['ViDoSeek','SlideVQA'] 这两个数据集应该怎么准备？ #9

1137043480 · 2025-03-06T13:11:27Z

./scripts/pdf2images.py中的datasets = ['ViDoSeek','SlideVQA'] 这两个数据集应该怎么准备？
huggingface上可以找到https://huggingface.co/datasets/autumncc/ViDoSeek/tree/main 这个ViDoSeek数据集，
具体怎么使用，还请详细给说明一下。

1137043480 · 2025-03-06T14:59:21Z

步骤：
1、将https://huggingface.co/datasets/autumncc/ViDoSeek/tree/main下载到./data文件夹中
命令为：
cd data
export HF_ENDPOINT=https://hf-mirror.com
huggingface-cli download autumncc/ViDoSeek --repo-type dataset --local-dir ./data/

2、解压下载的videoseek_pdf_document.zip和slidevqa_pdf_document.zip
命令：
unzip videoseek_pdf_document.zip
unzip slidevqa_pdf_document.zip
这两个unzip命令均会解压为pdf文件夹，因此，可以在第一个文件夹解压后，在data文件夹中创建ViDoSeek文件夹，把pdf文件夹移动到其中，同理，创建SlideVQA文件夹并将解压的pdf文件夹移动到其中。因为代码./scripts/pdf2images.py需要使用这两个data中创建的ViDoSeek文件夹和SlideVQA文件夹

3、将ViDoSeek文件夹和SlideVQA文件夹的pdf文件夹中的pdf文件转换为图片，并以img文件夹的形式分别保存在各自文件夹中，也就是pdf文件夹和img文件夹同等级关系。使用python ./scripts/pdf2images.py命令可以实现。
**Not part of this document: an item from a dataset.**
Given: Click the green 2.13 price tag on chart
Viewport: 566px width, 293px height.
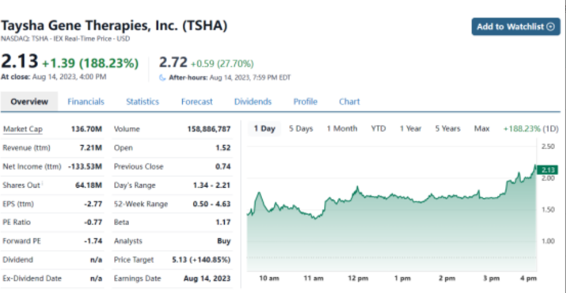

但是需要注意：
需要
步骤 1：安装 Poppler
在 Linux 系统（如 Ubuntu/Debian）中，通过以下命令安装：
sudo apt-get update
sudo apt-get install poppler-utils
步骤 2：验证安装
确保 pdfinfo 命令可用：
which pdfinfo # 应输出类似 /usr/bin/pdfinfo

另外，/scripts/pdf2images.py需要创建img文件夹，否则报错找不到文件夹；另外，为了加快转换pdf为图片的速度， convert_from_path(filepath)函数中可以添加参数 thread_count=16或者8，根据cpu的个数而定，pdf2image转换时使用cpu，非GPU，可以比默认值1时快2-3倍。
以下为修改后的代码：
import os
from tqdm import tqdm
from pdf2image import convert_from_path

datasets = ['ViDoSeek','SlideVQA']

for dataset in datasets:
root_path = f'./data/{dataset}'
pdf_path = os.path.join(root_path,'pdf')

# 创建图片保存目录（如果不存在）
img_path = os.path.join(root_path, 'img')
os.makedirs(img_path, exist_ok=True)  # 关键修复：自动创建目录

pdf_files = [file for file in os.listdir(pdf_path) if file.endswith('pdf')]
for filename in tqdm(pdf_files):
    filepath = os.path.join(pdf_path,filename)
    imgname = filename.split('.pdf')[0]
    images = convert_from_path(filepath, thread_count=16,) # 多线程测试有效
    for i, image in enumerate(images):
        idx = i + 1
         # 保存到已存在的目录
        image.save(os.path.join(root_path, 'img', f'{imgname}_{idx}.jpg'), 'JPEG')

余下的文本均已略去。